• GOAL OF THE EXERCISE
Copy out the records again. Change nothing.

Saved data entries
----

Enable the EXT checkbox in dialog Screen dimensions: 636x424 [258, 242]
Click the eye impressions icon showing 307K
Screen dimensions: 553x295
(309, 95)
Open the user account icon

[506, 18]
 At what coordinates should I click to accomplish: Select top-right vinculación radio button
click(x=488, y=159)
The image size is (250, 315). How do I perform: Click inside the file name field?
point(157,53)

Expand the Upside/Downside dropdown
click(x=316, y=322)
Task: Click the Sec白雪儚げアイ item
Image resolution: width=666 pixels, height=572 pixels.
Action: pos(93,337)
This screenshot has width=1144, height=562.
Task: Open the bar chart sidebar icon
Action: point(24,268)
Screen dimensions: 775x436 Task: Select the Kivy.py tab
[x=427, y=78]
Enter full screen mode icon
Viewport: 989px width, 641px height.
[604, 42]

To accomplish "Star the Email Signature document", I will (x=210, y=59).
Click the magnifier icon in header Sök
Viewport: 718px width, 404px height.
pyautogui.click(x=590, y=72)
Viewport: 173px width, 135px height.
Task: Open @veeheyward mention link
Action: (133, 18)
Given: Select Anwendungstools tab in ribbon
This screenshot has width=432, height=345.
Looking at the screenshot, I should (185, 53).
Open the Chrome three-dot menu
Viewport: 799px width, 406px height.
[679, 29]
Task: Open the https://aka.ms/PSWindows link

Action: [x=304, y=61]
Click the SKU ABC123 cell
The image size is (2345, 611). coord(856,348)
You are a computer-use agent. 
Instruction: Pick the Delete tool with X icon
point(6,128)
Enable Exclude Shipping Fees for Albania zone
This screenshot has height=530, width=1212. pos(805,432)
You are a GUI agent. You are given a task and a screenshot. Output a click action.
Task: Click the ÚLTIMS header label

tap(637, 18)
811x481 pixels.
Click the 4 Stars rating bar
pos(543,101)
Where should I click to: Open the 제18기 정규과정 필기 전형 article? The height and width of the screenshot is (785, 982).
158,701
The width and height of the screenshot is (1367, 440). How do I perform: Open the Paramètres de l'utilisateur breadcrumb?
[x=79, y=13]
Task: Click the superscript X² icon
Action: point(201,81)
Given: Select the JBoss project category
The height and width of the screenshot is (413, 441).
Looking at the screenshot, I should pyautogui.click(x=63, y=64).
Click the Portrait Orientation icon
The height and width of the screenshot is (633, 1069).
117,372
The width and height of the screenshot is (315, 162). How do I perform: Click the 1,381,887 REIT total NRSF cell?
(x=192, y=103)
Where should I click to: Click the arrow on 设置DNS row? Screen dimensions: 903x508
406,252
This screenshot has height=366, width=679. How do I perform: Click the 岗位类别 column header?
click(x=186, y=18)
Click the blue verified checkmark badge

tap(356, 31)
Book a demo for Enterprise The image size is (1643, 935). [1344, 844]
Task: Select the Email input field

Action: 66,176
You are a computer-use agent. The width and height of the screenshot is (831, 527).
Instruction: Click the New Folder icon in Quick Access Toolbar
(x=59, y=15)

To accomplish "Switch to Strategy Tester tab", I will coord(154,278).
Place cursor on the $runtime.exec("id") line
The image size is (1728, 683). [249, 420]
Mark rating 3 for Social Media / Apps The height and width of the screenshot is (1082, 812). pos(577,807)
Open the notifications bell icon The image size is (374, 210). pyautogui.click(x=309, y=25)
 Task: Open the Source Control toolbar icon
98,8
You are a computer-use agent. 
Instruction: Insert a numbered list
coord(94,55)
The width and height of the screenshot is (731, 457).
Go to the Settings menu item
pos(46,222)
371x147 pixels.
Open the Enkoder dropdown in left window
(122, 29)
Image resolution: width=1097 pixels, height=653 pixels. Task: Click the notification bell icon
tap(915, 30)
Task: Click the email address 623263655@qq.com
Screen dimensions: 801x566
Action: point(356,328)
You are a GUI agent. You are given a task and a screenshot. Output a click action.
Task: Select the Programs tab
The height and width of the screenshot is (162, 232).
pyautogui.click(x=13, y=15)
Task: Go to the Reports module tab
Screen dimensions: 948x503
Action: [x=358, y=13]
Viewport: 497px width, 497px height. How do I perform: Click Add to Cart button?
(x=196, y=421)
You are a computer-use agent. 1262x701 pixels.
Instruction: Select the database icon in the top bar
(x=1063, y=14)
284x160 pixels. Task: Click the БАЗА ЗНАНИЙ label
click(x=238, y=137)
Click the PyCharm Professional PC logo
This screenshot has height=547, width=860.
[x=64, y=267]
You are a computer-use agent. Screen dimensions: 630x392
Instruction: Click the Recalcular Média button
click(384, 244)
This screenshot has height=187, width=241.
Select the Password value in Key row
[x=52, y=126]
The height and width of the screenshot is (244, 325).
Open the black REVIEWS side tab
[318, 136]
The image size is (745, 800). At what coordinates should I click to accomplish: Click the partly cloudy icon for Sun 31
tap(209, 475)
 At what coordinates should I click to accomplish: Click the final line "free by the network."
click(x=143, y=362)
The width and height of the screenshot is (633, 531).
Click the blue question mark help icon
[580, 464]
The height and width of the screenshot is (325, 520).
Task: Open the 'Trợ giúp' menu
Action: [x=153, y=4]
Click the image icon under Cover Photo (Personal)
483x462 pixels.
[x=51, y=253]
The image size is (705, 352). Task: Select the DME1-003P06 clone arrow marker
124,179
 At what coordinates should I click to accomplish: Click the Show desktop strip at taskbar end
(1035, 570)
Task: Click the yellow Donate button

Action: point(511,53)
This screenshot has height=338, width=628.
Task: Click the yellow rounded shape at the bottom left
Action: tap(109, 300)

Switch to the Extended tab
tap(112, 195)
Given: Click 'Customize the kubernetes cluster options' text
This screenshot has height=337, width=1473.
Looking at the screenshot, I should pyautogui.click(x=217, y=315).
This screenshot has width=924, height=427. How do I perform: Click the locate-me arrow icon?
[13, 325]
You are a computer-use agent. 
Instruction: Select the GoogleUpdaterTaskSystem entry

----

• ANSWER
Enable the EXT checkbox in dialog Screen dimensions: 636x424 [258, 242]
Click the eye impressions icon showing 307K
Screen dimensions: 553x295
(309, 95)
Open the user account icon

[506, 18]
 At what coordinates should I click to accomplish: Select top-right vinculación radio button
click(x=488, y=159)
The image size is (250, 315). How do I perform: Click inside the file name field?
point(157,53)

Expand the Upside/Downside dropdown
click(x=316, y=322)
Task: Click the Sec白雪儚げアイ item
Image resolution: width=666 pixels, height=572 pixels.
Action: pos(93,337)
This screenshot has width=1144, height=562.
Task: Open the bar chart sidebar icon
Action: point(24,268)
Screen dimensions: 775x436 Task: Select the Kivy.py tab
[x=427, y=78]
Enter full screen mode icon
Viewport: 989px width, 641px height.
[604, 42]

To accomplish "Star the Email Signature document", I will (x=210, y=59).
Click the magnifier icon in header Sök
Viewport: 718px width, 404px height.
pyautogui.click(x=590, y=72)
Viewport: 173px width, 135px height.
Task: Open @veeheyward mention link
Action: (133, 18)
Given: Select Anwendungstools tab in ribbon
This screenshot has width=432, height=345.
Looking at the screenshot, I should (185, 53).
Open the Chrome three-dot menu
Viewport: 799px width, 406px height.
[679, 29]
Task: Open the https://aka.ms/PSWindows link

Action: [x=304, y=61]
Click the SKU ABC123 cell
The image size is (2345, 611). coord(856,348)
You are a computer-use agent. 
Instruction: Pick the Delete tool with X icon
point(6,128)
Enable Exclude Shipping Fees for Albania zone
This screenshot has height=530, width=1212. pos(805,432)
You are a GUI agent. You are given a task and a screenshot. Output a click action.
Task: Click the ÚLTIMS header label

tap(637, 18)
811x481 pixels.
Click the 4 Stars rating bar
pos(543,101)
Where should I click to: Open the 제18기 정규과정 필기 전형 article? The height and width of the screenshot is (785, 982).
158,701
The width and height of the screenshot is (1367, 440). How do I perform: Open the Paramètres de l'utilisateur breadcrumb?
[x=79, y=13]
Task: Click the superscript X² icon
Action: point(201,81)
Given: Select the JBoss project category
The height and width of the screenshot is (413, 441).
Looking at the screenshot, I should pyautogui.click(x=63, y=64).
Click the Portrait Orientation icon
The height and width of the screenshot is (633, 1069).
117,372
The width and height of the screenshot is (315, 162). How do I perform: Click the 1,381,887 REIT total NRSF cell?
(x=192, y=103)
Where should I click to: Click the arrow on 设置DNS row? Screen dimensions: 903x508
406,252
This screenshot has height=366, width=679. How do I perform: Click the 岗位类别 column header?
click(x=186, y=18)
Click the blue verified checkmark badge

tap(356, 31)
Book a demo for Enterprise The image size is (1643, 935). [1344, 844]
Task: Select the Email input field

Action: 66,176
You are a computer-use agent. The width and height of the screenshot is (831, 527).
Instruction: Click the New Folder icon in Quick Access Toolbar
(x=59, y=15)

To accomplish "Switch to Strategy Tester tab", I will coord(154,278).
Place cursor on the $runtime.exec("id") line
The image size is (1728, 683). [249, 420]
Mark rating 3 for Social Media / Apps The height and width of the screenshot is (1082, 812). pos(577,807)
Open the notifications bell icon The image size is (374, 210). pyautogui.click(x=309, y=25)
 Task: Open the Source Control toolbar icon
98,8
You are a computer-use agent. 
Instruction: Insert a numbered list
coord(94,55)
The width and height of the screenshot is (731, 457).
Go to the Settings menu item
pos(46,222)
371x147 pixels.
Open the Enkoder dropdown in left window
(122, 29)
Image resolution: width=1097 pixels, height=653 pixels. Task: Click the notification bell icon
tap(915, 30)
Task: Click the email address 623263655@qq.com
Screen dimensions: 801x566
Action: point(356,328)
You are a GUI agent. You are given a task and a screenshot. Output a click action.
Task: Select the Programs tab
The height and width of the screenshot is (162, 232).
pyautogui.click(x=13, y=15)
Task: Go to the Reports module tab
Screen dimensions: 948x503
Action: [x=358, y=13]
Viewport: 497px width, 497px height. How do I perform: Click Add to Cart button?
(x=196, y=421)
You are a computer-use agent. 1262x701 pixels.
Instruction: Select the database icon in the top bar
(x=1063, y=14)
284x160 pixels. Task: Click the БАЗА ЗНАНИЙ label
click(x=238, y=137)
Click the PyCharm Professional PC logo
This screenshot has height=547, width=860.
[x=64, y=267]
You are a computer-use agent. Screen dimensions: 630x392
Instruction: Click the Recalcular Média button
click(384, 244)
This screenshot has height=187, width=241.
Select the Password value in Key row
[x=52, y=126]
The height and width of the screenshot is (244, 325).
Open the black REVIEWS side tab
[318, 136]
The image size is (745, 800). At what coordinates should I click to accomplish: Click the partly cloudy icon for Sun 31
tap(209, 475)
 At what coordinates should I click to accomplish: Click the final line "free by the network."
click(x=143, y=362)
The width and height of the screenshot is (633, 531).
Click the blue question mark help icon
[580, 464]
The height and width of the screenshot is (325, 520).
Task: Open the 'Trợ giúp' menu
Action: [x=153, y=4]
Click the image icon under Cover Photo (Personal)
483x462 pixels.
[x=51, y=253]
The image size is (705, 352). Task: Select the DME1-003P06 clone arrow marker
124,179
 At what coordinates should I click to accomplish: Click the Show desktop strip at taskbar end
(1035, 570)
Task: Click the yellow Donate button

Action: point(511,53)
This screenshot has height=338, width=628.
Task: Click the yellow rounded shape at the bottom left
Action: tap(109, 300)

Switch to the Extended tab
tap(112, 195)
Given: Click 'Customize the kubernetes cluster options' text
This screenshot has height=337, width=1473.
Looking at the screenshot, I should pyautogui.click(x=217, y=315).
This screenshot has width=924, height=427. How do I perform: Click the locate-me arrow icon?
[13, 325]
You are a computer-use agent. 
Instruction: Select the GoogleUpdaterTaskSystem entry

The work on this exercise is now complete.